Reproducible Example

import pyarrow

def types_mapper(arrow_type):
    if pyarrow.types.is_boolean(arrow_type):
        return pd.BooleanDtype

pyarrow_array = pyarrow.array([True, None, False], type=pyarrow.bool_())
expected = pd.Series([True, None, False], dtype="boolean")

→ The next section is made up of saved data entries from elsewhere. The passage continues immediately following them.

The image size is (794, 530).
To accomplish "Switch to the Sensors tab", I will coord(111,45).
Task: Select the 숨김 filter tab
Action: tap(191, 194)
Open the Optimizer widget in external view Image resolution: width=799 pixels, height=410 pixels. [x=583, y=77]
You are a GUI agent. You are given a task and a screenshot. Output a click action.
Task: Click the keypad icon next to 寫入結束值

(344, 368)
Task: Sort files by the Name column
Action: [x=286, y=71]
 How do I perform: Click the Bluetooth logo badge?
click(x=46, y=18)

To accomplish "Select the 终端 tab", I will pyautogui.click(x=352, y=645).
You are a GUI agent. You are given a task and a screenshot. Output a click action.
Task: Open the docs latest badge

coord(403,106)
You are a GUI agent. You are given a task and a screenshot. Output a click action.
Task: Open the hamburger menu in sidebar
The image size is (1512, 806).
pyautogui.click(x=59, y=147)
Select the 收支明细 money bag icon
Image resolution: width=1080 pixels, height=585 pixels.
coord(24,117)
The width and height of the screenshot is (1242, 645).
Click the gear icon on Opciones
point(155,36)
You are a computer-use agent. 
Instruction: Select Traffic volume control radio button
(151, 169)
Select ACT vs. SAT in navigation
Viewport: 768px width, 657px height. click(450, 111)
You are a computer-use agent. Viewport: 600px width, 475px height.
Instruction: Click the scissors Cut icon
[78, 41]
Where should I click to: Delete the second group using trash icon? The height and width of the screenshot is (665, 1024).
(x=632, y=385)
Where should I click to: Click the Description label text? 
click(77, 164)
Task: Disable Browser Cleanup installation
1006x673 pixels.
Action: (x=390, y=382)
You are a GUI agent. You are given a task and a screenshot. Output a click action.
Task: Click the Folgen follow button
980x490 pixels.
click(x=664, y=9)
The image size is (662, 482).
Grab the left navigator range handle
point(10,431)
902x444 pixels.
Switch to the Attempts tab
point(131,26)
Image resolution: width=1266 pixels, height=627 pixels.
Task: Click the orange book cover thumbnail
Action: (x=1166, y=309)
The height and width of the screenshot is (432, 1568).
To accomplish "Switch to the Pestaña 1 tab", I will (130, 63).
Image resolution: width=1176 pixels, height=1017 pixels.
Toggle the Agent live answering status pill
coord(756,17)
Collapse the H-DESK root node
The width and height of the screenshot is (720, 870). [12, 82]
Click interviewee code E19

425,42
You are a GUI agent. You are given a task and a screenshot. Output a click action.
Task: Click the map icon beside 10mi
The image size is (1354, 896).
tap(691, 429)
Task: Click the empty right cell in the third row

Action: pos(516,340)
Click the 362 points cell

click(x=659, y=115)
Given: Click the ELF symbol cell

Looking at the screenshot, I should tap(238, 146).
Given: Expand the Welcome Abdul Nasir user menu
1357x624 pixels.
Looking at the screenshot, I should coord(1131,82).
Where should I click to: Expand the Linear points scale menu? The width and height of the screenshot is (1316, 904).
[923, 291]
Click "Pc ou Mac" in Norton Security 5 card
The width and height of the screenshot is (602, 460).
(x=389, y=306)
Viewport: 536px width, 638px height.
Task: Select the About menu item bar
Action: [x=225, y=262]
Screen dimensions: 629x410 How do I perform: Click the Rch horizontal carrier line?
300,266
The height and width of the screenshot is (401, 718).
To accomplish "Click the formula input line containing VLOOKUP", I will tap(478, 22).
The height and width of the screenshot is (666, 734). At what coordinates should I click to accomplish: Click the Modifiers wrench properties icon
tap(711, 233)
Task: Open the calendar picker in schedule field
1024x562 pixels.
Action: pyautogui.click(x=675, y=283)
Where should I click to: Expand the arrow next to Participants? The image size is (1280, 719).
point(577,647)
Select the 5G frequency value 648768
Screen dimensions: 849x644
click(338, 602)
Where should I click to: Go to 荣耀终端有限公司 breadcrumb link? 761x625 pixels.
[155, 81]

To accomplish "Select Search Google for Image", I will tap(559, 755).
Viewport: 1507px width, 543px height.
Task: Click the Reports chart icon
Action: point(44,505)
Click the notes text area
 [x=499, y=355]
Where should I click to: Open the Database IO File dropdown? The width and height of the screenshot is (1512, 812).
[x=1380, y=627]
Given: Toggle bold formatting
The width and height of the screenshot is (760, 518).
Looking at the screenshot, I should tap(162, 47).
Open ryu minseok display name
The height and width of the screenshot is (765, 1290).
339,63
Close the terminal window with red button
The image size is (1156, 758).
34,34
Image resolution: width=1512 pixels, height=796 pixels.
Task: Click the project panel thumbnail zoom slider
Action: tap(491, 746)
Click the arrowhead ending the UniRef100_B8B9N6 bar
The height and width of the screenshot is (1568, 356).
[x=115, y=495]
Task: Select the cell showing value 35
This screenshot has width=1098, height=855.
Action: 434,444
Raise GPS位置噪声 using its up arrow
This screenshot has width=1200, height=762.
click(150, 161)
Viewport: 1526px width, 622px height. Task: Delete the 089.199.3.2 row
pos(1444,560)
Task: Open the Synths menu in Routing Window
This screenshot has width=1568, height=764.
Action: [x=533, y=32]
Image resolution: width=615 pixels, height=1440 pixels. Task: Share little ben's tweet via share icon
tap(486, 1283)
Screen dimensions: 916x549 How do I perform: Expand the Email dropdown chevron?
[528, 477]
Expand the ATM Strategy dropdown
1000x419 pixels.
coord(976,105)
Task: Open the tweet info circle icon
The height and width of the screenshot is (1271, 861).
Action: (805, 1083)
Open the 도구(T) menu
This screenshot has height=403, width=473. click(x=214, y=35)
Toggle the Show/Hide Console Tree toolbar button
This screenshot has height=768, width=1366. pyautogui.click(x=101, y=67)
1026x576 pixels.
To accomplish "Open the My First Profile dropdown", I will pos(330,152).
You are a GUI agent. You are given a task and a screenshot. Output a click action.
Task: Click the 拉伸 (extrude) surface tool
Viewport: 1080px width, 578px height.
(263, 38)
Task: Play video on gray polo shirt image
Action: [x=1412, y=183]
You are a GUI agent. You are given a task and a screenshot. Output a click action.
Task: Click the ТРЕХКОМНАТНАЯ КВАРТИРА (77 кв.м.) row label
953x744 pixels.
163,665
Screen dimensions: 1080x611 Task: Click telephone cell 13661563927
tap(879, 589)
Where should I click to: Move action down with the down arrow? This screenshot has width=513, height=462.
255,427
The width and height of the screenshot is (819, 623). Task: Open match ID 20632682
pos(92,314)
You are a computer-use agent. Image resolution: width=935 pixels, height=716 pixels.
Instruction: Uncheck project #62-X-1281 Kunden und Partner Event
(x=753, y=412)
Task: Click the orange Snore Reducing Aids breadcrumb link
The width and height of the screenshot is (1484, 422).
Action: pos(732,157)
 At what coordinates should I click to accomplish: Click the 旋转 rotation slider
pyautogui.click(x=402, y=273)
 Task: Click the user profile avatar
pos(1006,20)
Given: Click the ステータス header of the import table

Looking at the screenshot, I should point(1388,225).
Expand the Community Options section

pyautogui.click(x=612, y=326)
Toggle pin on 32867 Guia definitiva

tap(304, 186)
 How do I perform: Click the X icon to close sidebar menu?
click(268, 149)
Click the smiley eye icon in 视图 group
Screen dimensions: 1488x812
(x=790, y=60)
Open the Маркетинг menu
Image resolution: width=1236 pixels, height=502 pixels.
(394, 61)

# Convert to RecordBatch because types_mapper argument is ignored when
# using a pyarrow.Array. https://issues.apache.org/jira/browse/ARROW-9664
record_batch = pyarrow.RecordBatch.from_arrays([pyarrow_array], ["test_col"])
dataframe = record_batch.to_pandas(date_as_object=False, types_mapper=types_mapper)
series = dataframe["test_col"]
pd.testing.assert_series_equal(series, expected, check_names=False

Issue Description

_______________________________________________________________________ test_from_arrow _______________________________________________________________________

    def test_from_arrow():
        pyarrow = pytest.importorskip("pyarrow")
    
        def types_mapper(arrow_type):
            if pyarrow.types.is_boolean(arrow_type):
                return pd.BooleanDtype
    
        pyarrow_array = pyarrow.array([True, None, False], type=pyarrow.bool_())
        expected = pd.Series([True, None, False], dtype="boolean")
    
        # Convert to RecordBatch because types_mapper argument is ignored when
        # using a pyarrow.Array. https://issues.apache.org/jira/browse/ARROW-9664
        record_batch = pyarrow.RecordBatch.from_arrays([pyarrow_array], ["test_col"])
>       dataframe = record_batch.to_pandas(date_as_object=False, types_mapper=types_mapper)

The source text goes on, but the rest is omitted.